Given an arbitrary node id, we can determine the set it belongs to by following the node to its root. This informs the implementation of our find
operation, a utility that unify
and connected
will rely on.
int find(int node) const
{
while (node != nodes_[node])
{
node = nodes_[node];
}
return node;
}
We loop indefinitely, following one node to the next until we find a node that refers to itself (the root node). We return the root node id, which identifies the set to which the parameter node
belongs.
Our connected
function is quite simple. It just checks whether the set ids for the queried nodes, obtained using find
, are the same. If both nodes are in the same set, meaning they have the same root node, they are connected.
bool connected(int node_a, int node_b) const
{
return find(node_a) == find(node_b);
}
At this point, we are able to find root nodes/sets and determine if any two nodes are connected. But none of them are connected by default. Thus, we provide this functionality through our unify
operation. Let us see the implementation first, and then walk through it.
void unify(const int node_a, const int node_b)
{
const int root_a = find(node_a);
const int root_b = find(node_b);
nodes_[root_a] = root_b;
--set_count_;
}
At the most basic level, this function is creating trees of nodes. We find the root node of each tree and then connect those roots to one another, combining the trees. Each tree is a set, and the number of sets is equal to the number of trees that exist. Accordingly, we decrement the set_count_
every time a connection is made because two trees have been merged into one.
The implementation of unify
above is useful, but it can potentially result in very deep trees. In the worst case, this can result in linear cost growth as the number of input nodes increases. However, a few small changes can significantly increase performance.
In the original implementation, the first tree is connected to the second tree, regardless of how big each tree is. Instead, we want to make it so that the smaller tree connects to the bigger tree in every case. To do this, we need to start tracking the size of each tree.

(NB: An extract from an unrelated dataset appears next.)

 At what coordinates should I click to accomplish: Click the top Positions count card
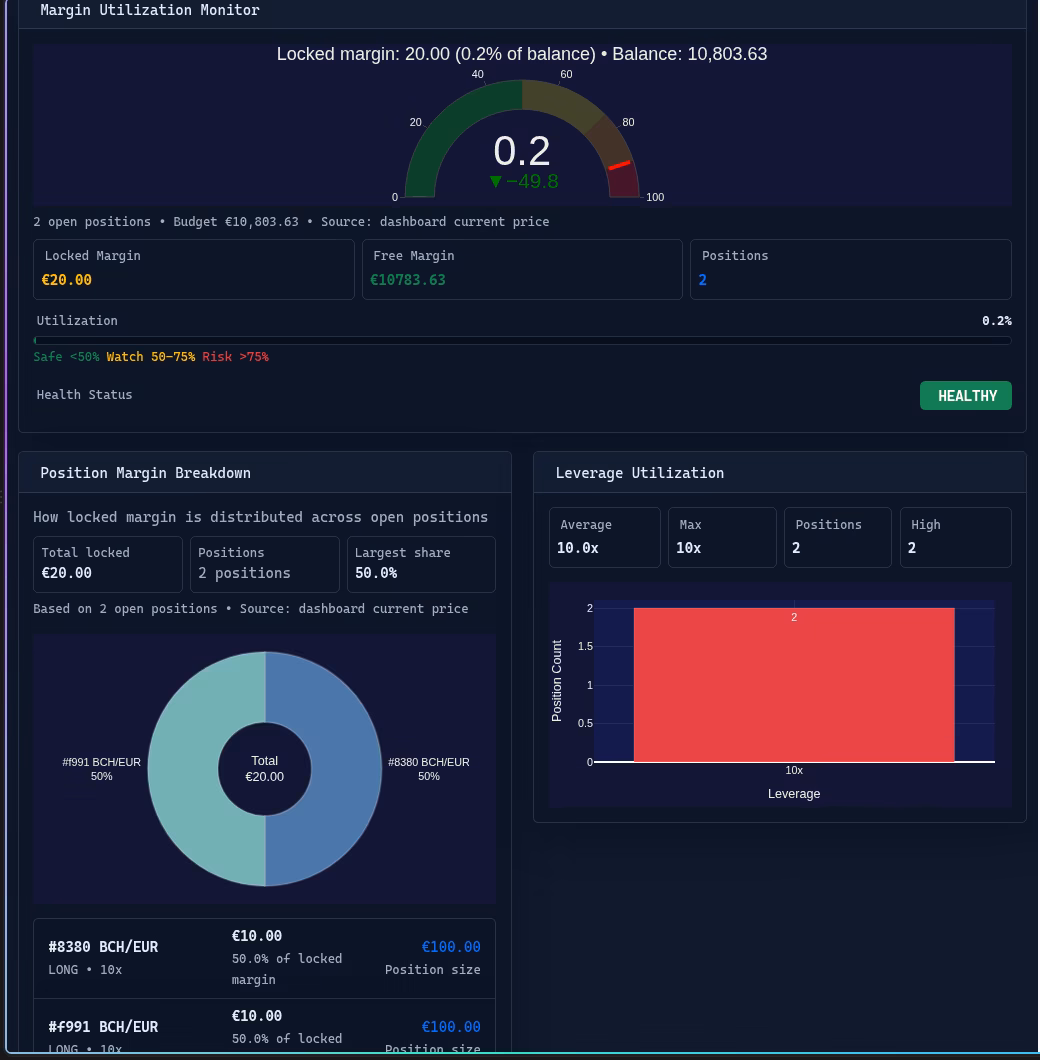[x=851, y=269]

We start by adding a sizes_
member to our class and initializing every entry in it to 1. (As you will recall from a moment ago, every node is in its own set to begin with.)
UnionFind()
{
...
sizes_ = new int[node_count];
for (int i = 0; i < node_count; ++i)
{
sizes_[i] = 1;
}
}
~UnionFind()
{
...
delete[] sizes_;
}
Then in unify
, we rework the tree combination to take into account which tree is bigger.

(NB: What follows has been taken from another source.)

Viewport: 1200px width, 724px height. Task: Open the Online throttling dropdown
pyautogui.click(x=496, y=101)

void unify(const int node_a, const int node_b)
{
const int root_a = find(node_a);
const int root_b = find(node_b);
const int size_a = sizes_[root_a];
const int size_b = sizes_[root_b];
if (size_a > size_b)
{
nodes_[root_b] = root_a;
sizes_[root_a] += size_b;
}
else
{
nodes_[root_a] = root_b;
sizes_[root_b] += size_a;
}
--set_count_;
}
If tree a
is bigger than tree b
, we connect b
to a
and add the size of b
to a
. The process is swapped if tree b
is bigger than a
. In this way, our tree sizes are kept up to date and the larger tree always absorbs the smaller tree.
The beauty of this approach is that it results in the lowest average depth across all nodes. This translates to a very low average find
times, because it takes far fewer iterations to reach the root for any given node, and achieves logarithmic growth in the worst case. This improvement turns massive computing problems like the social network one into solvable ones.
We have covered almost everything. All that is left to do is create a getter for the set count.
int set_count()
{
return set_count_;
}
If we build and run our application now, with the data set contained in largeUF.txt and the following command line input
union-find 0 999999 < largeUF.txt
we should see output that tells us that the data set contains six sets and that the nodes 0 and 999999 are connected to one another.
Size: 1000000
Data set contains 6 sets.
The provided nodes 0 and 999999 are connected.
If you want to optimize this algorithm even further, look into path compression, which results in even flatter trees. If you need something faster than that, you're on your own.